Wu Juehui, Zhan Xiaoxia, Wang Songzi, Liao Xuanren, Li Laisheng, Luo Jinmei
Department of Laboratory Medicine, The First Affiliated Hospital of Sun Yat-Sen University, 58 Zhongshan Road, Guangzhou, 510080, People's Republic of China.
Department of Laboratory Medicine and Technology, College of Laboratory and Biotechnology, Southern Medical University, Guangzhou, 510515, People's Republic of China.
Inflamm Res. 2023 Sep;72(9):1829-1837. doi: 10.1007/s00011-023-01787-z. Epub 2023 Sep 5.
Presepsin is a soluble CD14 subtype that has been considered as a novel marker for patients with sepsis. This study explored the clinical value of presepsin for sepsis in Southern China, and further established models for diagnosis and prognosis of sepsis through using machine learning (ML), by combining presepsin and other laboratory parameters.
269 subjects (105 infected patients, 164 sepsis and septic shock) and 198 healthy controls were enrolled. Laboratory parameters (hematological parameters, coagulation parameters, liver function indices, renal function indices, and inflammatory markers) were collected. Plasma presepsin was tested by chemiluminescence enzyme immunoassay. ML of DxAI™ Research platform was used to establish diagnostic and prognostic models. Sensitivity, specificity, and other performance indicators were used to evaluate the performance of each model.

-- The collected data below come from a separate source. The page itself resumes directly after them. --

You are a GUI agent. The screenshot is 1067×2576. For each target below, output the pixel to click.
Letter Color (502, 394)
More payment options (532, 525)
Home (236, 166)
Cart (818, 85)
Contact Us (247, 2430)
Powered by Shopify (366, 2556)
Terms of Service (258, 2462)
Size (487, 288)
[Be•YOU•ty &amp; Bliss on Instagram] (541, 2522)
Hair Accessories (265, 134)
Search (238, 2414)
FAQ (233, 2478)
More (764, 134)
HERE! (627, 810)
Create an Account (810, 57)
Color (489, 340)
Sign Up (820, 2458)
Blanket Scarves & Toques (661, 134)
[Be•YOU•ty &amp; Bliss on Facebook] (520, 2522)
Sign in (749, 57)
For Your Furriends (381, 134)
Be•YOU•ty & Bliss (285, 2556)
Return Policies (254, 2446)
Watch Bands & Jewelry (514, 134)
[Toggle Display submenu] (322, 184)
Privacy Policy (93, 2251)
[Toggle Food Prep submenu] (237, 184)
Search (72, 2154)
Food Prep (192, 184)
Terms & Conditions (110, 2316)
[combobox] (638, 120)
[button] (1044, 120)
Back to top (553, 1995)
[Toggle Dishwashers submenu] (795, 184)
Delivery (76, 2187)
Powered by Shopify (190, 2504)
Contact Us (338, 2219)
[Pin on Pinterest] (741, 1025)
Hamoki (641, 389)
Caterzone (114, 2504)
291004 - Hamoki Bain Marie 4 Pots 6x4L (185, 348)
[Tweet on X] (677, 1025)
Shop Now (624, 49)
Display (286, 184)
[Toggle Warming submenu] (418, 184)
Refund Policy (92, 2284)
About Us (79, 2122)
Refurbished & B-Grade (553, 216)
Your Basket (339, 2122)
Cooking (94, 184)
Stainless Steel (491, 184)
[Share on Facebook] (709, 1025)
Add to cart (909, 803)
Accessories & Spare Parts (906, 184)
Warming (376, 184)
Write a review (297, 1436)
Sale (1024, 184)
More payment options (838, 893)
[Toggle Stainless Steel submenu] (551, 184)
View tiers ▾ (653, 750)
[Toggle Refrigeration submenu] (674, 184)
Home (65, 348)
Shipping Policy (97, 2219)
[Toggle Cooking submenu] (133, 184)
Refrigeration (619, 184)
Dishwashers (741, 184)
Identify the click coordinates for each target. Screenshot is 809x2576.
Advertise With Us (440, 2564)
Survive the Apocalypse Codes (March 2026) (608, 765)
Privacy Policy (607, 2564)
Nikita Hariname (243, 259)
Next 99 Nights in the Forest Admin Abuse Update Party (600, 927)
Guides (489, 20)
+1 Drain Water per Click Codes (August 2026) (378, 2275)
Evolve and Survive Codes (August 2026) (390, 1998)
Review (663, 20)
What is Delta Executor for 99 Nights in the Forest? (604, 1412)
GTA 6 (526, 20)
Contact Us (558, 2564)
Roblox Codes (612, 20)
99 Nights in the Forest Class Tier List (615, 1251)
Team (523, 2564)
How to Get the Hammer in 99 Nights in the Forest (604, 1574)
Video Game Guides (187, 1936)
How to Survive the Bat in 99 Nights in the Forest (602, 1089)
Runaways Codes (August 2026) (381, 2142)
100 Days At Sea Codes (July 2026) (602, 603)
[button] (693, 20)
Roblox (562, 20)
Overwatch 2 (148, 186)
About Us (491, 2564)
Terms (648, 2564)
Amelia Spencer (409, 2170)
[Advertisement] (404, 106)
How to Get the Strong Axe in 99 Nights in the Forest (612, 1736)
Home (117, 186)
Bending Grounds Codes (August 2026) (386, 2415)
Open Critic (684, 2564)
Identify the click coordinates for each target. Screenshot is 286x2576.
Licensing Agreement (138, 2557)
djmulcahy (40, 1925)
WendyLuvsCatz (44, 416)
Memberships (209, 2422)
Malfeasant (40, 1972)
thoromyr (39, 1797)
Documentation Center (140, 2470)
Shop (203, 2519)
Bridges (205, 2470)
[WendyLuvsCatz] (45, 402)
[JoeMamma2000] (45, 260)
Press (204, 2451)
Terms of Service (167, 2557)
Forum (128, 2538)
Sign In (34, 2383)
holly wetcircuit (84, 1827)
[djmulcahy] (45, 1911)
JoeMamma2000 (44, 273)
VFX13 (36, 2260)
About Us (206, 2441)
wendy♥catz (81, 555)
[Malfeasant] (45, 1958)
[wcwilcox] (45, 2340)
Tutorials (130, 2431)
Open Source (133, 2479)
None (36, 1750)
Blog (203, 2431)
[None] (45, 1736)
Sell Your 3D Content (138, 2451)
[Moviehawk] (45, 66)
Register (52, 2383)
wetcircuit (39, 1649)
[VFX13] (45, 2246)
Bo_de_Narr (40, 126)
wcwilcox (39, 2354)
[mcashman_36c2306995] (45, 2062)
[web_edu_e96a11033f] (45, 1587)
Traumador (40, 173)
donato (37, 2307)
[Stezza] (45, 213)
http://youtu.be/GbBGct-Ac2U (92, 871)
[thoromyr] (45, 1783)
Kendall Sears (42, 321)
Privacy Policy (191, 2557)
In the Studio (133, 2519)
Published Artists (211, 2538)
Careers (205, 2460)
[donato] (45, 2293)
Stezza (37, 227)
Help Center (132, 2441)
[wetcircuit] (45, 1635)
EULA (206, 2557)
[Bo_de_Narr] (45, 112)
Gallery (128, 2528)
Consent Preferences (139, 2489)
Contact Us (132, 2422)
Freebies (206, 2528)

The level of presepsin was obviously increased in sepsis and sepsis shock, compared with that of infected and healthy group (all P < 0.0001). Presepsin concentration was positively correlated with positive blood culture and 30-day mortality in sepsis and septic shock patients. Through ROC curve analysis, Hb, UREA, APTT, CRP, PCT, and presepsin were incorporated into machine learning to construct diagnosis models. Ada Boost model had the best diagnostic efficiency (AUC: 0.94 (95% CI 0.919-0.968) in the training set and AUC: 0.86 (95% CI 0.813-0.900) in validation set). Furthermore, AST, APTT, UREA, PCT, and presepsin were included in the prognosis ML models, and the Bernoulli NB model had greater predictive ability for 30-day mortality risk of sepsis (AUC: 0.706), which was higher than that of PCT (AUC: 0.617) and presepsin (AUC: 0.634) alone.
Machine-learning model based on presepsin and routinely laboratory parameters showed good performance of diagnostic and prognostic ability for sepsis patients.
可溶性髓系细胞触发受体-1(Presepsin)是一种可溶性CD14亚型,被认为是脓毒症患者的新型标志物。本研究探讨了Presepsin在中国南方地区对脓毒症的临床价值,并通过机器学习(ML)结合Presepsin和其他实验室参数,进一步建立脓毒症的诊断和预后模型。
纳入269例受试者(105例感染患者、164例脓毒症和脓毒性休克患者)及198例健康对照。收集实验室参数(血液学参数、凝血参数、肝功能指标、肾功能指标及炎症标志物)。采用化学发光酶免疫分析法检测血浆Presepsin。使用DxAI™研究平台的机器学习建立诊断和预后模型。采用灵敏度、特异性等性能指标评估各模型的性能。
与感染组和健康组相比,脓毒症组和脓毒性休克组Presepsin水平明显升高(均P<0.0001)。脓毒症和脓毒性休克患者的Presepsin浓度与血培养阳性及30天死亡率呈正相关。通过ROC曲线分析,将血红蛋白(Hb)、尿素(UREA)、活化部分凝血活酶时间(APTT)、C反应蛋白(CRP)、降钙素原(PCT)和Presepsin纳入机器学习以构建诊断模型。Ada Boost模型具有最佳诊断效率(训练集AUC:0.94(95%CI 0.919-0.968),验证集AUC:0.86(95%CI 0.813-0.900))。此外,天冬氨酸氨基转移酶(AST)、APTT、UREA、PCT和Presepsin被纳入预后机器学习模型,伯努利朴素贝叶斯(Bernoulli NB)模型对脓毒症30天死亡风险的预测能力更强(AUC:0.706),高于单独的PCT(AUC:0.617)和Presepsin(AUC:0.634)。
基于Presepsin和常规实验室参数的机器学习模型对脓毒症患者具有良好的诊断和预后能力。